TASKS FOR THIS EXERCISE:
• 1. According to the commentary on industrial relations reform, how many industrial disputes occurred across Australia in 2019?
• 2. Resume the commentary on industrial relations reform, picking up right after its final sentence.

TEXT FOR ANALYSIS:

------------------------------

Is IR reform part of a new way forward for manufacturing






Comment by Peter Roberts

When I was a young journalist the very first speech I gave was to an industrial relations conference on the Gold Coast.

As I began speaking it was instantly obvious that this 20 something knew less about industrial relations than pretty much everyone in the room.

Lesson learned, stick to what you know.

But over 40 plus years observing industry I have learned one thing – the most innovative, productive and go-ahead companies are not those that have beaten down their workers pay and conditions.

It is those who pay fair wages, upskill staff, bring them into the decision-making process appropriate to their role, motivate them to perform and generally accord the recognition and dignity that we all need.

Fast forward to 2020 and the IR landscape is nothing like it was in the 1970s.

Trade unions have been emasculated by successive waves of IR reform.

In the December quarter there were a tiny 38 industrial disputes across Australia involving 8,800 employees, and in 2019 there were 147 disputes, a fall of 16 on the year before.

There were just over 1.5 million union members in 2016, compared with just over 2.5 million in 1976, a fall of 38 per cent.

Trade union militancy is simply not an issue in Australia.

In fact, if anything, we do not have enough protection for workers in Australia.

Around 2.5 million people are employed on a casual basis, and the gig economy, which is essentially piece work disguised as sub-contracting, brings a lack of wage security, lack of ability to bargain for a wage rise, and an inability to access fair conditions such as leave.

There are reasons it is essential that workers, and their representatives whether it be unions or some re-imagined grouping, were given some power.

The more extreme reform proposals I have heard of late would bring us closer to the 19th century industrial laws of the jungle, to master and servant and to naked capitalism where children slaved at looms.

------------------------------

Collected data:
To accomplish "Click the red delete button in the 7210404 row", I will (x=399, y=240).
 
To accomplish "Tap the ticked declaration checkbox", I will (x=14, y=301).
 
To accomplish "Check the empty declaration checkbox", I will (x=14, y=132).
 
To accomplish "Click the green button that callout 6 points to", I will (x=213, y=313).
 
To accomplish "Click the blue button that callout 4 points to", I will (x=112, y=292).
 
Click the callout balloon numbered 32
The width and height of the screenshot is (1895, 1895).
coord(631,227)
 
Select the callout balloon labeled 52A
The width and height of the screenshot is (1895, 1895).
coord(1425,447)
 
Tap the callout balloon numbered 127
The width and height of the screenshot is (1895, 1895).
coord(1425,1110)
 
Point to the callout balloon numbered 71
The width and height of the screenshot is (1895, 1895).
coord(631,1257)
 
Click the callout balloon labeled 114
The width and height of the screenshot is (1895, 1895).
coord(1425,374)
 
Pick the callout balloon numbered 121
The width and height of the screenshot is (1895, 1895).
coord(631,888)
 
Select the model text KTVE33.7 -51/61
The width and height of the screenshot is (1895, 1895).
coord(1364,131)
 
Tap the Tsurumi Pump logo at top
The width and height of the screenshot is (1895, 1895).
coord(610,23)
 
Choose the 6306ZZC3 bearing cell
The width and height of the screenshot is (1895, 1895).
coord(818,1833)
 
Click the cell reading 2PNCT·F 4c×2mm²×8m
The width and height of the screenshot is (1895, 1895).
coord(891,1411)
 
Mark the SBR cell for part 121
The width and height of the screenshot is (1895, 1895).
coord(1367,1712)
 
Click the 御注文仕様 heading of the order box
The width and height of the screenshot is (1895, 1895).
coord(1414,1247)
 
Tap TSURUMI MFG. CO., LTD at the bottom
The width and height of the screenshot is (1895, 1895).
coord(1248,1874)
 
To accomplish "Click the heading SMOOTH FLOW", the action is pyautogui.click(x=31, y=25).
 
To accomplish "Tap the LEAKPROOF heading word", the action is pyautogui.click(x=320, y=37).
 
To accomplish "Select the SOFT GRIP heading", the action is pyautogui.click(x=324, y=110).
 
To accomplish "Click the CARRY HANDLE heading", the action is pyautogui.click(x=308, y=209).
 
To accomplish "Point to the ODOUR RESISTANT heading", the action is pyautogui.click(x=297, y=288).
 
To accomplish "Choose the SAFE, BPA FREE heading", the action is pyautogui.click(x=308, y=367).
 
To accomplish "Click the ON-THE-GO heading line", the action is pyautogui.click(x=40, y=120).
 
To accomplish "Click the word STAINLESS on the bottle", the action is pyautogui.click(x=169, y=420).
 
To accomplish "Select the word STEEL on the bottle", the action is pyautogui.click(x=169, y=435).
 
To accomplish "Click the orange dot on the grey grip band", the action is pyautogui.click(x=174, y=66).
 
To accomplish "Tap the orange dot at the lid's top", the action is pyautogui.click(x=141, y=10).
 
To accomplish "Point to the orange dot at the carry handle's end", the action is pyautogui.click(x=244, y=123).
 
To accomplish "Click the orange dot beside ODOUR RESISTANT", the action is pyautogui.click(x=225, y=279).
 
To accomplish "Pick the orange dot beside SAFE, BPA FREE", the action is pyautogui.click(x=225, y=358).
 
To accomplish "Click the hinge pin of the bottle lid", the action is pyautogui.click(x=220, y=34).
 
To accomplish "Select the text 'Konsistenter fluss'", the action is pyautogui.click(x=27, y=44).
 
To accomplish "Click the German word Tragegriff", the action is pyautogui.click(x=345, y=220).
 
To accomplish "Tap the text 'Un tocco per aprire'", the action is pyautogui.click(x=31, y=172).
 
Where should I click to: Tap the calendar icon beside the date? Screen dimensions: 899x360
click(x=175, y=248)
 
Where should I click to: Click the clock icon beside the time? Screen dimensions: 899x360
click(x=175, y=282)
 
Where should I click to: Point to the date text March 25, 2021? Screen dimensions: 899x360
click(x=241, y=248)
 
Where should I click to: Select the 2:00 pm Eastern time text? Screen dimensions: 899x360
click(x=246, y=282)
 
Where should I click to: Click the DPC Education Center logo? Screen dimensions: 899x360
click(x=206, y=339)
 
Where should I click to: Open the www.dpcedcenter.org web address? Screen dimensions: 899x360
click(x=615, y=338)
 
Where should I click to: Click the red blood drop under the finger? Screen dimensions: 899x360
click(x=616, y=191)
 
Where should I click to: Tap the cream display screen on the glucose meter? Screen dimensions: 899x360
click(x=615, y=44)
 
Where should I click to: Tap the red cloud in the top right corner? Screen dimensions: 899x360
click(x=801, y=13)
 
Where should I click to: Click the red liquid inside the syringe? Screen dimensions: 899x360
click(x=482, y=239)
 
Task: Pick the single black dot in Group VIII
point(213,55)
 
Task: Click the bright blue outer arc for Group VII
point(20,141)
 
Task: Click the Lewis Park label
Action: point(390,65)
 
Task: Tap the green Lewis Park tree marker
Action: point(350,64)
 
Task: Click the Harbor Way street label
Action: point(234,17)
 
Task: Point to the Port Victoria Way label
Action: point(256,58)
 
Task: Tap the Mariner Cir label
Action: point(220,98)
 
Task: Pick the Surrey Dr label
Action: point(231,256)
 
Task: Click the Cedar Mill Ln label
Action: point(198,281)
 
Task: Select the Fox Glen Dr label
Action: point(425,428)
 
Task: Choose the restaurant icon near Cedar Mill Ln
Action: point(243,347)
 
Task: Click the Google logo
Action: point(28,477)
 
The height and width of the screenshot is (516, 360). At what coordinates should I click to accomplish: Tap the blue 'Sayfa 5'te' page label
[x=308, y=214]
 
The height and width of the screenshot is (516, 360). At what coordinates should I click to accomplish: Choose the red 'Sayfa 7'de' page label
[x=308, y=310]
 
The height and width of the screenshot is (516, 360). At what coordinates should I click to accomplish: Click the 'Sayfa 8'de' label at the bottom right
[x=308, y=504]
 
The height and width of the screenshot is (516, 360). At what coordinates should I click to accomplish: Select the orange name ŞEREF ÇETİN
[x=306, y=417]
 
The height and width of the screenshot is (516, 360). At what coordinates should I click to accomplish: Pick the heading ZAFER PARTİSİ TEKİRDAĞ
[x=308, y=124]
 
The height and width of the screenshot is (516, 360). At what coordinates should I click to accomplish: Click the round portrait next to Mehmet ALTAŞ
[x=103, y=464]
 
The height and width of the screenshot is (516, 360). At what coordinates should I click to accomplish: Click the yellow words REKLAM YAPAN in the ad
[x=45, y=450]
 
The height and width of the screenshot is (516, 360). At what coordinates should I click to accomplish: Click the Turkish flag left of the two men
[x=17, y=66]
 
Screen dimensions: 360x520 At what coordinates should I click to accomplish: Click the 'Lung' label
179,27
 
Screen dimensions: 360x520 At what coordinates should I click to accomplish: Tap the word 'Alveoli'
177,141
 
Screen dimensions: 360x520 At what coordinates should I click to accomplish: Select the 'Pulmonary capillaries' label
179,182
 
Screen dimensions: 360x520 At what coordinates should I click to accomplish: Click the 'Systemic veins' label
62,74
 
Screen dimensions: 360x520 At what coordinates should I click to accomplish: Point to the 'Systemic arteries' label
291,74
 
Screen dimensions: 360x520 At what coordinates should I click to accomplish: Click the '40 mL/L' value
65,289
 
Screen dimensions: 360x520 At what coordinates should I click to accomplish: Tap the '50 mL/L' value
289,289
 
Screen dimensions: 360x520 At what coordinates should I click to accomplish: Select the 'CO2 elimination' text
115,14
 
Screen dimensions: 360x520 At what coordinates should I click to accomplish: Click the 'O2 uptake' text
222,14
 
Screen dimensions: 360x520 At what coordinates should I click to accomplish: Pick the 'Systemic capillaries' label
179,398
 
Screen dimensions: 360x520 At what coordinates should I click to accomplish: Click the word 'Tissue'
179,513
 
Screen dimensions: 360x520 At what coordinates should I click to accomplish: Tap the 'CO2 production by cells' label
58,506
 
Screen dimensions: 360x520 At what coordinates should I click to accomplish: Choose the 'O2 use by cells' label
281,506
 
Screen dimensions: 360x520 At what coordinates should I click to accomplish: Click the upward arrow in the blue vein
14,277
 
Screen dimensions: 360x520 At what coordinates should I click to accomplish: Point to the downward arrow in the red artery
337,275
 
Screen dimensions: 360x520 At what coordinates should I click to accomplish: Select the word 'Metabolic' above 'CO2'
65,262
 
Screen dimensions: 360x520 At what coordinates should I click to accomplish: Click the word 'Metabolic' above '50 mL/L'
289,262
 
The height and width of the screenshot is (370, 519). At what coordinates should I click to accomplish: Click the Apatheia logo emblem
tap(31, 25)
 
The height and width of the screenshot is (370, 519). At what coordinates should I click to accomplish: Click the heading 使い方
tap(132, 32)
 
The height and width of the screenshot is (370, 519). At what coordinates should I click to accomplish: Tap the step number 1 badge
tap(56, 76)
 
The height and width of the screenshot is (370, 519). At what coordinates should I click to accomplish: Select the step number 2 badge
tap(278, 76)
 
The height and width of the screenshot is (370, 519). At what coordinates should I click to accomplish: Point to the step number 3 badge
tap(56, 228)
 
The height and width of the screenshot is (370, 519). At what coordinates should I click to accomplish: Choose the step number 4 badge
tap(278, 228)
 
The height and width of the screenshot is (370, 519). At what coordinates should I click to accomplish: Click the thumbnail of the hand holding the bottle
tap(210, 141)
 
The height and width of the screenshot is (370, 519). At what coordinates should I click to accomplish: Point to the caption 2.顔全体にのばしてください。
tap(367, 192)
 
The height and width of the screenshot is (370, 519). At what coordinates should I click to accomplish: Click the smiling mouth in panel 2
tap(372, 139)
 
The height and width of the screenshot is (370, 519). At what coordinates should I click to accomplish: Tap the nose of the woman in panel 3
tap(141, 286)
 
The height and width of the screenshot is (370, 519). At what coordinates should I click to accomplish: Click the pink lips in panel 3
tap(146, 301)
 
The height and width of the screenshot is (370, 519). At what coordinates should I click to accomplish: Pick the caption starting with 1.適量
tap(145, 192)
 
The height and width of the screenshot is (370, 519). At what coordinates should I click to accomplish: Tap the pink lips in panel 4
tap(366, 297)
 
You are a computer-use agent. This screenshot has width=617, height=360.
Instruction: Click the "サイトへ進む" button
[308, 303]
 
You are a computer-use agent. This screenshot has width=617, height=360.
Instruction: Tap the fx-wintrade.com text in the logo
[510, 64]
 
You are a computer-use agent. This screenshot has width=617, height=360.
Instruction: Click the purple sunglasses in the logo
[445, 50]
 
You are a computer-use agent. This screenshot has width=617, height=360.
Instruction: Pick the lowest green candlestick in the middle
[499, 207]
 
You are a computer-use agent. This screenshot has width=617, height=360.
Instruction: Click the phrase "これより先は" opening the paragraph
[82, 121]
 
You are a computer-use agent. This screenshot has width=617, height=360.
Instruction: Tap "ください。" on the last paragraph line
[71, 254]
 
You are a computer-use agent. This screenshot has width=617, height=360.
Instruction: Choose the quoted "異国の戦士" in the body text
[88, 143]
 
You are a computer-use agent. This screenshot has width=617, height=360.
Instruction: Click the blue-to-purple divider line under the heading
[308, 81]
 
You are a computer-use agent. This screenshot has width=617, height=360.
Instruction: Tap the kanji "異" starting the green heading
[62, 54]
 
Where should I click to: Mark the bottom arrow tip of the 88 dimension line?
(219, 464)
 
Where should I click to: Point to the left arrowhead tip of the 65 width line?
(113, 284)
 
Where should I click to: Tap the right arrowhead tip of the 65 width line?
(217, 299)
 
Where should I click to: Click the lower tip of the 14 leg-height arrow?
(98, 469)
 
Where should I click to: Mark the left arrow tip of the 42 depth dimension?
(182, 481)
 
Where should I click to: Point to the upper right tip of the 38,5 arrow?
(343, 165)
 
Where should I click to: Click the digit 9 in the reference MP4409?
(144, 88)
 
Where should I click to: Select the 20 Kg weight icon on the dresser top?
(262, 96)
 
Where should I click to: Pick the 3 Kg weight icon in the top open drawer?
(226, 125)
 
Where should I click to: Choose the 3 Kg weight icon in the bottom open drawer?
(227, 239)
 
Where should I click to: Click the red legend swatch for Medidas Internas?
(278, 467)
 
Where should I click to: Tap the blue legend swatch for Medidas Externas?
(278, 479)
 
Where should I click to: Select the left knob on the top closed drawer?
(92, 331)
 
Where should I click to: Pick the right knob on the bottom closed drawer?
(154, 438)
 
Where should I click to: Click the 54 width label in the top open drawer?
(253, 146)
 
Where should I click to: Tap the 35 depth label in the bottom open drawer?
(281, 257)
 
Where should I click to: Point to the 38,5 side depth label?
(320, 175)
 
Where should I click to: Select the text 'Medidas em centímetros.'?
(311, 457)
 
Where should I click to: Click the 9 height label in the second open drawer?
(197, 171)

------------------------------

ANSWERS FOR THE EXERCISE:
• 1. There were 147 disputes in 2019, 16 fewer than the year before.

• 2.
What is an issue today is the complex legacy agreements that we have that apply to some, and not to others, that leave some powerless, and some powerful, that are complex and difficult for all to understand and support, and in some cases simply perverse.

So we do need IR reform as part of re-imagining our economy post-Covid, but there are two, perhaps more, paths on offer.

Do we clamp down even further unionisation and beat them into submission, or we develop more co-operative models of IR relations that are a win-win.

The former is the easier and perhaps more likely path, the latter requires hard work and leadership.

The Prices and Incomes Accord of 1983 involved a series of agreements between the Hawke Labor government and the ACTU where unions would moderate their wage demands and the government worked to contain inflation, then running at 18 per cent. Industry promised to do its part and invest in expansion.

There was the introduction of the concept of basic wage rises for all, with special rises only available for efficiency offsets.

The system worked, inflation was broken and we entered into the longest phase of growth and prosperity in our history.

What will we choose this time?

I am hoping for leadership, hard work by politicians, and real reform rather than union busting.

How many times have we heard the phrase ‘we are all in this together’?

Right now, close to the anniversary of Bob Hawke’s passing, we are about to find out whether we really are.